Preocupação em Bruxelas, satisfação em Moscovo

Entre as mudanças mais surpreendentes dos últimos tempos no mapa político e ideológico da Europa, sobressai o apoio que, pelo menos aparentemente, a Rússia vem concedendo aos movimentos populistas de direita que têm germinado em alguns países do velho continente.

Por António José da Silva

E dizemos movimentos populistas para não usar uma outra expressão, certamente mais incómoda para alguns, mas de certeza mais real e objectiva: a de partidos de extrema direita. Na verdade, se pensarmos na Rússia como a terra mãe do comunismo, e no modo como os seus dirigentes celebram ainda hoje aquilo que consideram a sua vitória sobre o fascismo, constitui um verdadeiro paradoxo testemunhar agora as manifestações de apoio que os partidos extremistas da direita europeia vêm recebendo dos líderes de Moscovo.

Não se trata, certamente, do caso de estes terem renegado por completo, pelo menos publica e oficialmente, os grandes princípios ideológicos que serviram de base e fundamento à criação um novo país, nascido da revolução de 1917. Mas o que acontece é que a maior parte desses princípios já não constituem dogmas, nem na teoria nem na prática política, desde a queda da União Soviética, e mais concretamente ainda, desde o consulado do presidente Yeltsin. É verdade que o seu sucessor e actual presidente, Vladimir Putin, tinha sido um homem do KGB, mas os princípios comunistas em que foi moldada s sua personalidade humana e política deram lugar a um novo dogma: o do nacionalismo. E foi com com a adopção deste novo princípio que ele haveria de conquistar, ao fim de alguns anos, a grande maioria do povo russo.

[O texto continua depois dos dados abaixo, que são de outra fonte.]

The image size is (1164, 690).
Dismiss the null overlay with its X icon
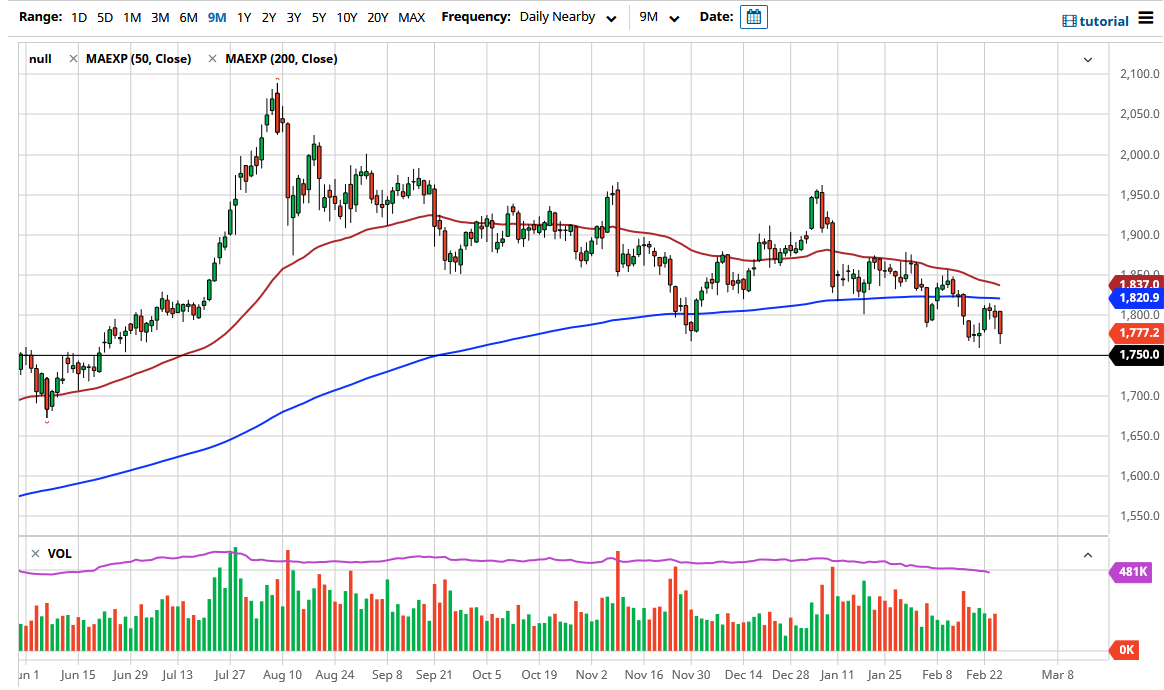72,58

Mesmo sem o enunciar com a mesma frequência, Putin antecipou no seu país o slogan correspondente ao que seria utilizado por Donald Trump na sua campanha eleitoral para as presidenciais americanas: “a América, primeiro”, substituindo-o pelo seu “a Rússia, primeiro”. É este dogma nacionalista que tem comandado toda a sua política interna e externa, transformado que foi numa espécie religião que se propagou a uma parte significativa dos países europeus, nomeadamente a França, a Holanda, a Itália, a Hungria e a Áustria, entre outros.

Parece claro que esta redescoberta do nacionalismo populista entre os países da velha Europa constitui hoje uma ameaça séria aos ideais que estiveram na origem e no progressivo desenvolvimento da CEE, primeiro, e da UE, depois. Em contrapartida, trata-se de uma ameaça que a Rússia vê com muito bons olhos, porque quanto pior para a União Europeia, melhor para Vladimir Putin. O que é motivo de preocupação para Bruxelas é causa de satisfação para Moscovo.